Этот странный человек — Филипп Ауреол Бомбаст фон Гогенхайм, известный под именем Теофраста Парацельса[619], родился здесь 10 ноября 1493 г. Его средневековый и тем не менее столь свободомыслящий дух, наверное, не поставит нам в вину то, что с достаточной учтивостью вспоминая обычаи его времени, мы сначала бросим беглый взгляд на Солнце, его крестного отца. Его Солнце стояло в знаке Скорпиона; согласно старой традиции — это хороший знак для врачей, изготовителей ядов и лекарей. Хозяином Скорпиона является гордый и бранелюбивый Марс, придающий сильному воинственную смелость, а слабому — задиристость и желчность. И вся жизнь Парацельса действительно подтверждает этот гороскоп.
Глядя теперь с неба на землю, где он родился, мы видим его родительский дом в глубокой, пустынной долине в лесной тени, окруженный темными возвышенностями гор, со всех сторон охватывающих болотистые пространства холмов и долин, исполненных меланхолического уединения. Вблизи, навевая предчувствия, высятся более крупные вершины Альп; мощь Земли здесь, очевидно, превышает волю человека и угрожающе энергично удерживает его в ложбине, навязывая ему свою волю. Здесь, где природа величественнее человека, никому не удастся уйти от нее. Холод воды, твердость камня, узловатость лесных корней и крутизна склонов формируют в душе родившегося здесь нечто такое, что действует с неукротимой жизненной силой; и это придает швейцарцу упрямство, стойкость, неповоротливость и природную гордость, которую лестно либо нелестно для него по-разному толковали как независимость или упрямство. («Le Syisse est caracterise par un noble esprit de liberte, mais aussi par une certaine froideur peu aqreable»[620],— как писал однажды некий француз.)
Отец Солнце и мать Земля были, кажется, более подлинными родителями характера Парацельса, чем его создатели по крови. Ведь Парацельс не был (во всяком случае, по отцовской линии) швейцарцем, а был швабом, сыном Вильхельма Бомбаста, внебрачного потомка Георга Бомбаста фон Гогенхайма, гроссмейстера ордена св. Иоанна. Но рожденный в кругу волшебного влияния Альп, в сердце могучей земли, которая, невзирая на кровь, сделала его своим по закону местоположения, Парацельс по характеру вышел швейцарцем.

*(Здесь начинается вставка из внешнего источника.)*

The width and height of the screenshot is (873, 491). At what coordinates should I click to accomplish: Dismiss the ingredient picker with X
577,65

Его мать происходила из города Айнзидельн; о ее влиянии на сына ничего не известно. Отец же его был натурой проблематичной. Он пришел в эту землю как врач и осел в этом каньоне, в этом медвежьем углу на пути паломников. Что дало ему, рожденному вне брака, право пользоваться дворянским именем отца? Чувствуется душевная трагедия внебрачного сына: мрачный, одинокий, бесправный человек, в замкнутости лесной долины отстраняющийся от своей родины с затаенной обидой и все же с неосознанной, болезненной страстью получающий сведения от паломников о внешнем мире, в который он не собирается возвращаться. Дворянская жизнь и далекий мир были в его крови и остались там погребенными. В душевном отношении ничто сильнее не действует на человеческое окружение, особенно на детей, чем непрожитая жизнь родителей. От такого отца мы вправе ожидать сильнейшего противоречивого воздействия на молодого Парацельса.

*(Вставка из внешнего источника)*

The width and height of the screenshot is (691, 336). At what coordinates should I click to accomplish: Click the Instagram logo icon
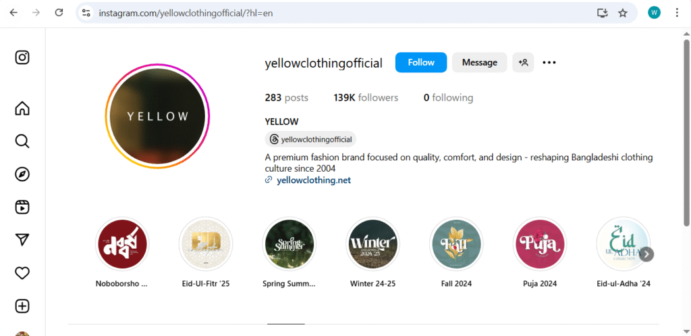coord(22,57)
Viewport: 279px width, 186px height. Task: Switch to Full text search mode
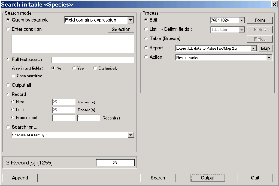click(x=8, y=59)
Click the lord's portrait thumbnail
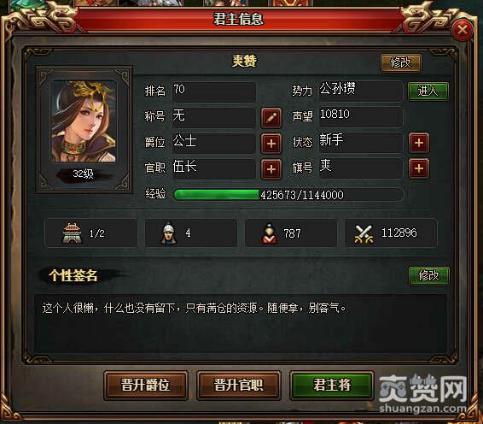The width and height of the screenshot is (483, 424). pos(84,121)
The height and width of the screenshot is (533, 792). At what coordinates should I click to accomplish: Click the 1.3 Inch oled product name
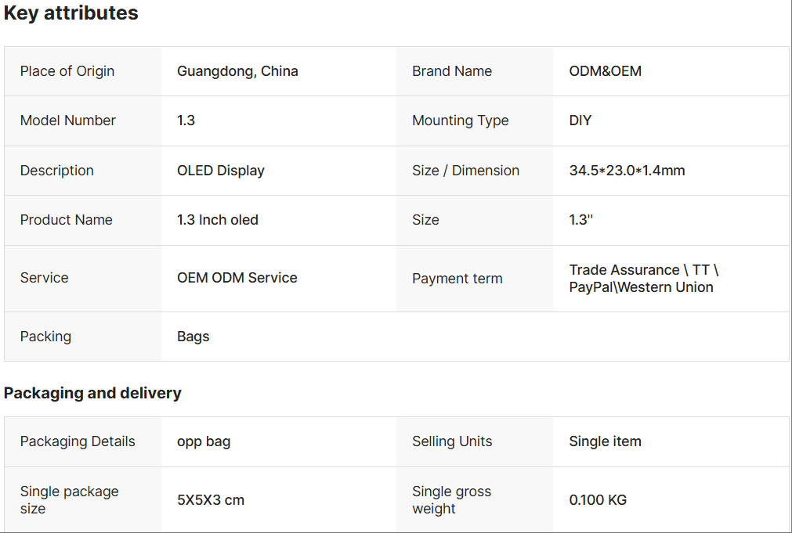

Великая, более того — единственная любовь связывает его с отцом. Это единственный человек, которого он вспоминает с любовью. Столь верный сын будет платить по долгам отца. Все, от чего отказался отец, превратится у сына в тщеславные притязания. Затаенная обида и неизбежные переживания неполноценности отца сделают сына мстителем за отцовские невзгоды. Он поднимет свой меч против всякого авторитета и будет бороться против всего, на что претендуют potestas patris[621] как соперники его отца. То, что утратил или от чего отказался отец, успех и слава имени, жизнь и независимость в далеком мире, сын должен обрести вновь, и по трагическому закону он должен порвать даже со своими друзьями, что будет неизбежным следствием роковой привязанности к единственному другу, отцу, ибо судьба тяжко карает душевную эндогамию.
Как это нередко бывает, природа плохо вооружила для роли мстителя именно его: ведь вместо героического облика бунтаря она дала ему лишь приблизительно полутораметровый рост, болезненный вид, слишком короткую верхнюю губу, не до конца прикрывающую зубы (признак, нередко встречающийся у нервных людей), и таз, женственность которого показалась поразительной, когда в XIX в. его останки эксгумировали в городе Зальцбурге[622]. Ходила даже молва, будто он был евнухом, но, по моим представлениям, этому нет убедительных доказательств. Впрочем, любовь, кажется, так никогда и не вплела розы в его земное бытие, а ее пресловутые шипы для него были нечувствительны, так как его характер и без того был колючим.